Ospite ai microfoni di Radiosei, Gabriele Pulici, figlio di Felice, ha rivissuto la manifestazione messa in piedi dal popolo laziale, durante la quale ha anche avuto modo di prendere parola:
“Finita la serata, rivedendo le foto e rileggendo i messaggi, ho rivissuto tutto: la considerazione che ho fatto è che, al di là dello sfondo della manifestazione e quindi al di là della volontà di far arrivare a chi di dovere il messaggio, è emerso ancora una volta il sentimento di noi laziali. Una situazione del genere non la sosteniamo più ed abbiamo bisogno che qualcosa si smuova. Guardavo gli occhi delle persone e non ci trovavo rabbia ma amore. Ho rivisto tanta gente, tanti laziali che non vedono l’ora di tornare lo stadio. Ieri c’era tantissimo amore. Complimenti a chi ha organizzato e grazie a tutti i laziali, anche per il comportamento; è stata una serata bellissima".
"Io credo che questo tipo di manifestazioni siano importanti, soprattutto per noi non potendo andare allo stadio. Serviva soprattutto a noi, non tanto per contarci ma per far capire che la Lazio c’è, i tifosi ci sono. Certa stampa vuole far passare la Lazio per morta, portando in auge solo una parte di Roma, ma noi ci siamo".
"Dove porteranno queste iniziative? Non lo so, so però che questa manifestazione rispetto alle precedenti ha una valenza particolare perché c’è stato un interesse diverso, anche nazionale. Le altre probabilmente erano più circoscritte; questa è stata d’interesse anche fuori dal Raccordo.

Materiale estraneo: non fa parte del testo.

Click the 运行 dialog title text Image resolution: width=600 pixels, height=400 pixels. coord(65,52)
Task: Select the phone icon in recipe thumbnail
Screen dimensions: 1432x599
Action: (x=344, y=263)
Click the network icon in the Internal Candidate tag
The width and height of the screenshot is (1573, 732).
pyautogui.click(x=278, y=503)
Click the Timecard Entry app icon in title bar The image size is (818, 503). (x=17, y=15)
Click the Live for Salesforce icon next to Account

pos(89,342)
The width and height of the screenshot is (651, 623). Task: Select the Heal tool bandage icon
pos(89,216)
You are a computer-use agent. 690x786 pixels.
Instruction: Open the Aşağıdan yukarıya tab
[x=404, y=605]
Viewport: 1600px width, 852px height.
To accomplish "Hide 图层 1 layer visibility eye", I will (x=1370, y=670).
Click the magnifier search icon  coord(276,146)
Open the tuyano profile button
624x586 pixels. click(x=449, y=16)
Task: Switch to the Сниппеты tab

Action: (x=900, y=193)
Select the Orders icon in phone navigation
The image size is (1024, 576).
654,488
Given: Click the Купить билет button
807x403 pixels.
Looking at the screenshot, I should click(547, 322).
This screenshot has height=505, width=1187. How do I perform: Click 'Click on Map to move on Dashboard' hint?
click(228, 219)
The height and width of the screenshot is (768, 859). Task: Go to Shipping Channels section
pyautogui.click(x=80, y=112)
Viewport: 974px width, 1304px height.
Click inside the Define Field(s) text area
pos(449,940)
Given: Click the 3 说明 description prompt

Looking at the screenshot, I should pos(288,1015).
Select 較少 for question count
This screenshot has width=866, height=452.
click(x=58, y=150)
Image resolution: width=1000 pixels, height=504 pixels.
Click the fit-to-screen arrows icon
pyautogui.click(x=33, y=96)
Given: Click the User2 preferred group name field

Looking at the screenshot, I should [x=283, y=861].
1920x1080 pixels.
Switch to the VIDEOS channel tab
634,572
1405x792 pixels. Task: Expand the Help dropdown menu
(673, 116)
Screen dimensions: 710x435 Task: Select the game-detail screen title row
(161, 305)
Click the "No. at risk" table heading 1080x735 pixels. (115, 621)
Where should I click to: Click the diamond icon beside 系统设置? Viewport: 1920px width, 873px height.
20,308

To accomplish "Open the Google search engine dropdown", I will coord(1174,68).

Mi auguro che i piani alti della politica possano far ragionare chi sappiamo noi, i tifosi più di questo non possono fare".
"Nel corso della serata ci sono stati tanti interventi autorevoli, il parere di Rocca mi ha fatto un certo effetto. Sul fatto che papà fosse lì con me non ci sono dubbi. Il mio primo pensiero va sempre a lui. Quando qualcosa riguarda la Lazio, c’è sempre lui, che mi dà forza. Ieri se ci fosse stato, per come l’ho vissuto io, sarebbe stato sul palco ma non sarebbe riuscito a spiccicare parola (sorride, ndr). Avrebbe pianto ed avrebbe semplicemente ascoltato, ne sono certo”.